I can’t imagine her life during the war. I dedicated a part of my life to learn about how the war played out for the civilians but there is very little information in the history books written by the American hand. There are volumes of first hand accounts from the European theatre, but very little from the Pacific arena. Perhaps there was less concern for how Asians dealt with Asians.
Some can be gleamed from flipping through the books about the American experience in World War 2 Philippines. Filipinos loved the American servicemen. There was no reason not to. They were the good guys. There to fight alongside the Filipino freedom fighters. My mom remembered being given a candy bar by one of the good guys. So different from the treatment the natives received from the occupying Japanese Army. Most particularly during the Battle for Manila in February of 1945.
My mother was in Manila during the siege that took place in February and into March of 1945. The horrific atrocities attributed to the Japanese Army rival the stories that came of Nanking, China. The Filipino people were left to starve as the Imperial Army took anything and everything that could be eaten. Stories of babies tossed in the air and caught in the tips of bayonets. Men forced to watch as the wives, mothers, and daughters were gang raped, or object raped. Women’s bodies who were broken during those unspeakable acts. People who hid under the piles of the dead that lined the streets to avoid a patrolling Japanese platoon. The streams of spilled Filipino blood that ran down the streets to the Pasig River. The estimate of Filipino casualties during the monthlong battle range from 100,000 to 240,000. Not sure why the range is so very great. One can only surmise that the American government didn’t feel it important enough to narrow it down. What’s 140,000 Filipino lives, give or take.

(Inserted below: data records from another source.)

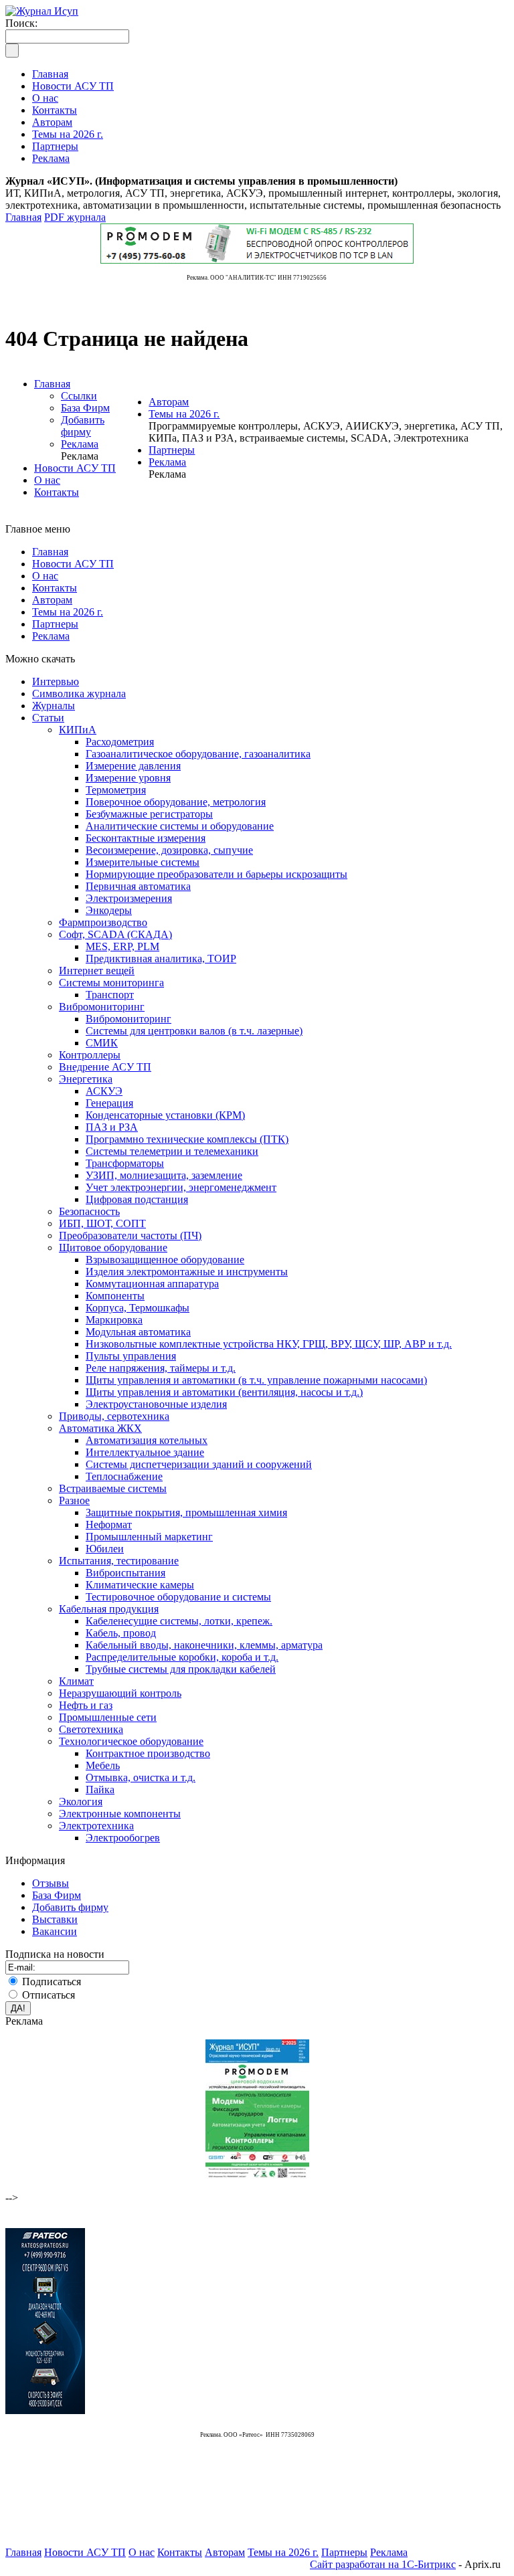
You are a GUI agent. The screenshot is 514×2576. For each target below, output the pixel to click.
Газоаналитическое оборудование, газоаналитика (198, 753)
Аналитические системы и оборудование (180, 826)
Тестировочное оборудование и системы (178, 1596)
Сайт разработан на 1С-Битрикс (383, 2564)
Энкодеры (109, 910)
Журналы (53, 705)
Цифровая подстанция (137, 1199)
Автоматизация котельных (146, 1440)
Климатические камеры (140, 1584)
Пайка (100, 1789)
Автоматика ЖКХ (100, 1428)
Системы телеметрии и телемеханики (172, 1151)
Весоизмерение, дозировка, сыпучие (169, 850)
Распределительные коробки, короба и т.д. (182, 1657)
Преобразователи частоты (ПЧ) (130, 1235)
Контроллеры (89, 1055)
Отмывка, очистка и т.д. (140, 1777)
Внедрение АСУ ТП (105, 1067)
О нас (47, 480)
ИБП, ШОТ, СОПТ (102, 1223)
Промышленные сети (108, 1717)
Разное (74, 1500)
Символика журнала (79, 693)
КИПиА (77, 729)
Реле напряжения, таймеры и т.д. (161, 1368)
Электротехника (96, 1825)
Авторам (169, 401)
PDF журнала (75, 217)
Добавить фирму (82, 426)
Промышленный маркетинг (149, 1536)
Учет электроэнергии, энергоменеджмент (181, 1187)
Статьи (48, 717)
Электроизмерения (129, 898)
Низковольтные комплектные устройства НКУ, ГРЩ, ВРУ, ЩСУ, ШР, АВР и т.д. (269, 1344)
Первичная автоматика (138, 886)
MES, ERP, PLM (122, 946)
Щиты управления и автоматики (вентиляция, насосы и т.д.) (224, 1392)
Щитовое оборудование (113, 1247)
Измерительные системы (142, 862)
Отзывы (50, 1883)
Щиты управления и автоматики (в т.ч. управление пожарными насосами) (256, 1380)
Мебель (103, 1765)
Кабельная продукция (109, 1609)
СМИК (102, 1042)
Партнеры (172, 450)
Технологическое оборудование (131, 1741)
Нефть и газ (85, 1705)
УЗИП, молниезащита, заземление (164, 1175)
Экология (80, 1801)
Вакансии (54, 1931)
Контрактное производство (148, 1753)
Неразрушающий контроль (120, 1693)
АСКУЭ (104, 1091)
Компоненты (115, 1295)
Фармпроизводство (103, 922)
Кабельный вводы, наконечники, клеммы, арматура (204, 1645)
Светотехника (91, 1729)
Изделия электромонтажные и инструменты (187, 1271)
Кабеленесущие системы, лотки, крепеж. (179, 1621)
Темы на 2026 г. (184, 414)
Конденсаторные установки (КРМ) (165, 1115)
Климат (76, 1681)
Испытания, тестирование (119, 1560)
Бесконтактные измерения (145, 838)
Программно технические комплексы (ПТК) (187, 1139)
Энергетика (85, 1079)
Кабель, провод (121, 1633)
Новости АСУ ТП (75, 468)
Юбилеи (105, 1548)
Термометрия (116, 790)
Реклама (79, 444)
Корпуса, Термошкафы (137, 1307)
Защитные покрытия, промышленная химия (186, 1512)
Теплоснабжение (124, 1476)
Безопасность (89, 1211)
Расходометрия (120, 741)
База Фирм (85, 407)
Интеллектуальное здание (145, 1452)
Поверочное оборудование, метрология (176, 802)
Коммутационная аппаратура (152, 1283)
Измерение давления (133, 765)
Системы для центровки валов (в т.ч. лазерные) (194, 1030)
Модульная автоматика (138, 1332)
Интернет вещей (97, 970)
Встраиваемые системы (113, 1488)
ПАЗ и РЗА (112, 1127)
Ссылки (79, 395)
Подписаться (51, 1981)
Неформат (109, 1524)
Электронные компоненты (120, 1813)
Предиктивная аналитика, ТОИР (161, 958)
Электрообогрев (123, 1837)
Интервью (55, 681)
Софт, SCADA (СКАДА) (115, 934)
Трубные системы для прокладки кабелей (181, 1669)
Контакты (56, 492)
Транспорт (110, 994)
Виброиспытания (125, 1572)
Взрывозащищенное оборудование (165, 1259)
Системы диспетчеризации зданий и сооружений (199, 1464)
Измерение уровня (128, 778)
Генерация (109, 1103)
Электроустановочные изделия (156, 1404)
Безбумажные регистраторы (149, 814)
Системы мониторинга (111, 982)
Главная (23, 217)
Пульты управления (131, 1356)
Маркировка (114, 1319)
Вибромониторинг (102, 1006)
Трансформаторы (125, 1163)
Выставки (55, 1919)
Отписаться (48, 1995)
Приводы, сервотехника (114, 1416)
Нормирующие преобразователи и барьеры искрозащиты (216, 874)
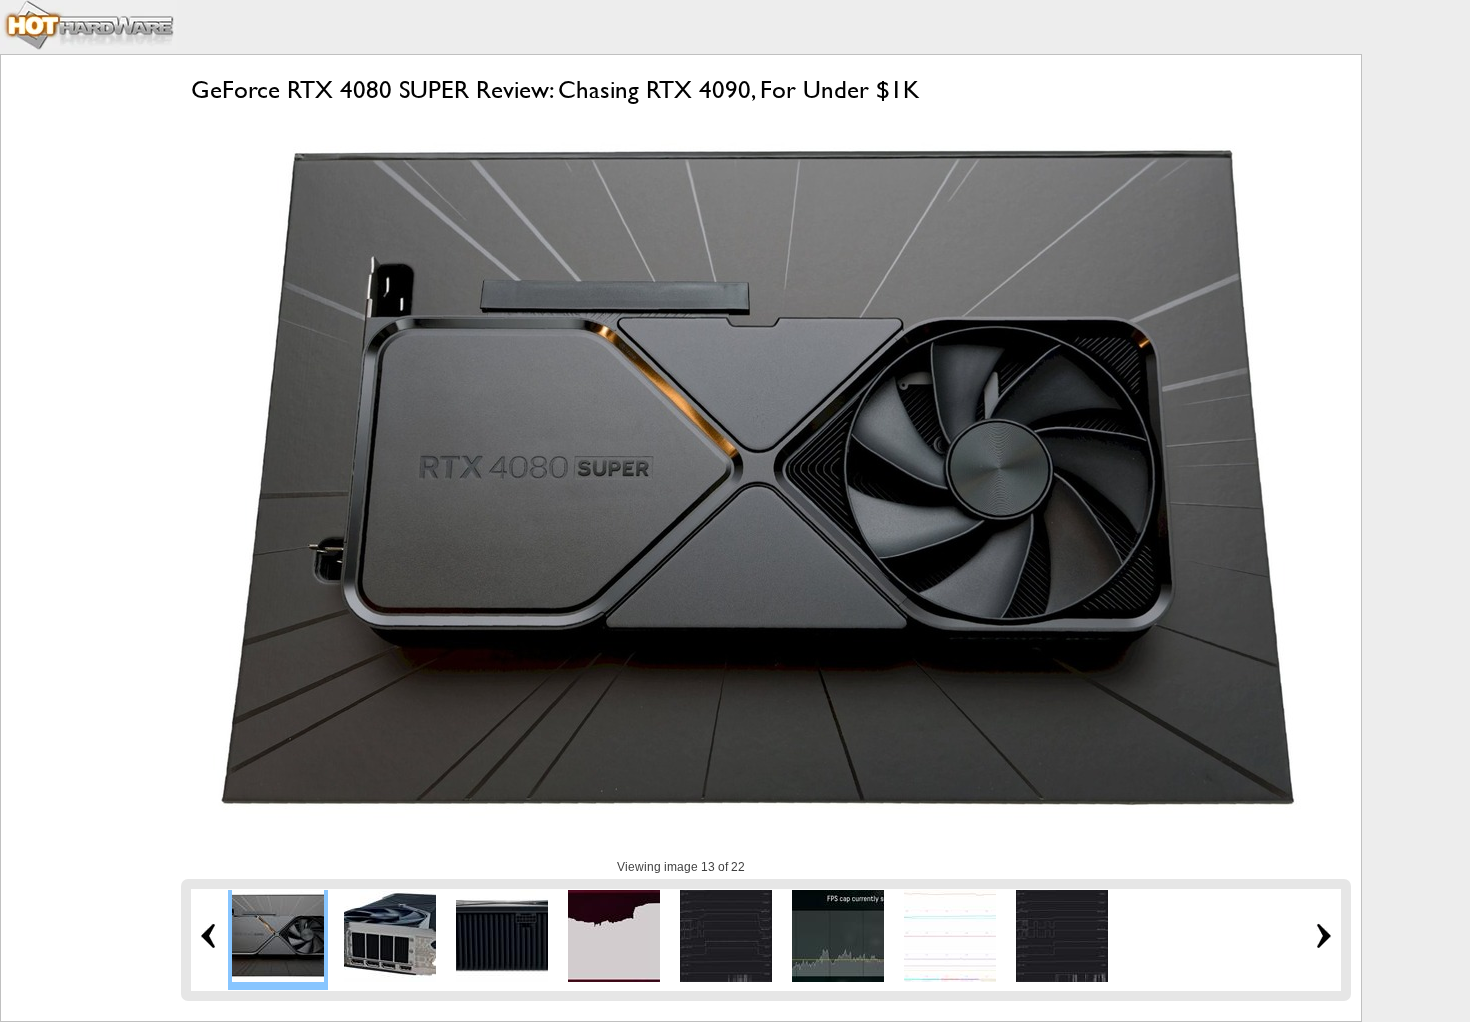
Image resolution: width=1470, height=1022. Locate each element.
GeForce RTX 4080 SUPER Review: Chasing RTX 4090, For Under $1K (555, 89)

Medical care for non Army personnel during a war was kind of catch as one can. Locals who knew something of how to care for wounds became the “doctors”. Neighbors who treated their children before the war became who everyone went to see when the weight of war became too much for bodies to bear. Especially the young ones. My mom suffered from dysentery, a prolapsed rectum, malaria, starvation, mumps, as well as entering into puberty.
She watched her mother succumb to a “wasting disease” but without medical care one can only guess what that disease was. My mom knew her older brother was shot in the head. She was with her baby brother as he died, most likely from another illness that could have been treated with access to care. She watched as the bodies of her mother and little brother were thrown into separate pits along with all the other dead because there are no funerals in time of war.
The war scars ran deeper than even she knew. There is no measure for gauging what life should have been as opposed to what it was. With the exception of memories of her father which she so clearly set aside and used them as a shield of comfort, all she knew of childhood was war. The largest, most destructive war the world has ever known was the backdrop for my mother’s formative years. The effects of which would be handed down for generations to come.